--- SELECTED TEXT ---
EEG and MEG capture brain activity with remarkable precision, opening up possibilities far beyond traditional neuroscience. My work explores how these signals can be translated into commands, used to monitor brain function, and leveraged to better understand and diagnose neurological conditions. By bridging my BCI expertise with clinical applications, I am building toward a unified framework for detecting, tracking, and relieving neurological symptoms through intelligent neural interfaces.
Most BCI systems rely on simple, localized brain signals, but the brain is anything but simple or localized. I am exploring a richer class of brain dynamics known as neuronal avalanches: brief, spontaneous bursts of activity that ripple across the cortex and carry surprisingly rich information about cognitive and motor states. By incorporating these patterns into closed-loop BCI design, I aim to build systems that are more in tune with how the brain actually works.
Why do some people excel at controlling a BCI while others struggle? Part of the answer lies in how the brain adapts during training. I study the neurophysiological changes that unfold as users learn to modulate their own brain activity through BCI and neurofeedback, with the goal of making these systems more effective and personalized.
--- DATA FOR ANALYSIS ---
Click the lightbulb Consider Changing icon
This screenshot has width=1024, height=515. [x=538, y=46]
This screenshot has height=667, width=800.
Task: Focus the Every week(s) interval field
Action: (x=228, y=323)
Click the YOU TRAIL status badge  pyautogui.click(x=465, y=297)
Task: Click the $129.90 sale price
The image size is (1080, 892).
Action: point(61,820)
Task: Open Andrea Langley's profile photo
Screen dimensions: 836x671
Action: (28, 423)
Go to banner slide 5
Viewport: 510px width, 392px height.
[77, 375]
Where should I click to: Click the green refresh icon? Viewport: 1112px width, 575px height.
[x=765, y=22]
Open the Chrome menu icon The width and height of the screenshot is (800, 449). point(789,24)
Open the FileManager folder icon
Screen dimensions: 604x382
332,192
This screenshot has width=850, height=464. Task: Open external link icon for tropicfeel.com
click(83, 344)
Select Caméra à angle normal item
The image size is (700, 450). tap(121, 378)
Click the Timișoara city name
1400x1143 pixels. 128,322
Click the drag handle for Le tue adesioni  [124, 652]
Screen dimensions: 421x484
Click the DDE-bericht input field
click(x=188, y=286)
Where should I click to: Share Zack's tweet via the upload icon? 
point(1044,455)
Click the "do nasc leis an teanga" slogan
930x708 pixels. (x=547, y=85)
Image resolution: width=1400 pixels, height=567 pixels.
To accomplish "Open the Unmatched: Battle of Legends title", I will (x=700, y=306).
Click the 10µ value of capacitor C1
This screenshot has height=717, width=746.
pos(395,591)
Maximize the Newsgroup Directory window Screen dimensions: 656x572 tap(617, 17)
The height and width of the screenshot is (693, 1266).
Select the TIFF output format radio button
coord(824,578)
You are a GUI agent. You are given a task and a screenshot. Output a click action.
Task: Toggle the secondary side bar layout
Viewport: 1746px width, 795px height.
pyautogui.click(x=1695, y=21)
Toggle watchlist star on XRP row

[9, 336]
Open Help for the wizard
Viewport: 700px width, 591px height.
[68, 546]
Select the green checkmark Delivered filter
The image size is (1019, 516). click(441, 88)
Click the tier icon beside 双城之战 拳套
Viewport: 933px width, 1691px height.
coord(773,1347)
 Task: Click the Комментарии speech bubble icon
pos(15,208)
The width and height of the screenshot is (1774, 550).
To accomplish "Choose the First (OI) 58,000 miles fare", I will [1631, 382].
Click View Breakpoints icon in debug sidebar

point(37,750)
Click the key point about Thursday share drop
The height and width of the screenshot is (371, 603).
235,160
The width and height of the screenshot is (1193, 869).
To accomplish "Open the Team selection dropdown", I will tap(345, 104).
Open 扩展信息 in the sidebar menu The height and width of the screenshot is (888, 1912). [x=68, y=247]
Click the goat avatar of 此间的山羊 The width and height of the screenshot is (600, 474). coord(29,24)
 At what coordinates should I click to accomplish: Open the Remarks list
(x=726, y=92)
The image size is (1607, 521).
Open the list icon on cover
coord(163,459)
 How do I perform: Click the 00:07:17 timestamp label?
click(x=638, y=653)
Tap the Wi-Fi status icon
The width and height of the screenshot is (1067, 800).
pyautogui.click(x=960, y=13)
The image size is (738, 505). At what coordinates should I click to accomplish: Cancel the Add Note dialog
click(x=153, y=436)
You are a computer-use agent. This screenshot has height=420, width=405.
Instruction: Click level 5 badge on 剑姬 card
---
__REQUIREMENT A__: In the research overview on brain signals, which actions is the "unified framework" meant to carry out for neurological symptoms? List each one.
__REQUIREMENT B__: Proceed with the research overview on brain signals, picking up after its final sentence.
The entries are material separate from the research overview on brain signals.

__EXERCISE ANSWER A__: Detecting, tracking, and relieving neurological symptoms.

__EXERCISE ANSWER B__:
Better algorithms alone won't solve BCI's biggest challenges, we also need better features. I develop decoding approaches that combine multiple signal types and measurement modalities, painting a fuller picture of a user's mental state and improving the reliability and accuracy of neural interfaces.
I contribute to the development (and now to the use) of helium-4 optically pumped magnetometers (OPMs), a new generation of cryogen-free sensors for measuring the brain's and heart's magnetic fields. Lighter, more flexible, and easier to use than traditional systems, these sensors have the potential to make high-quality neuroimaging accessible in entirely new settings.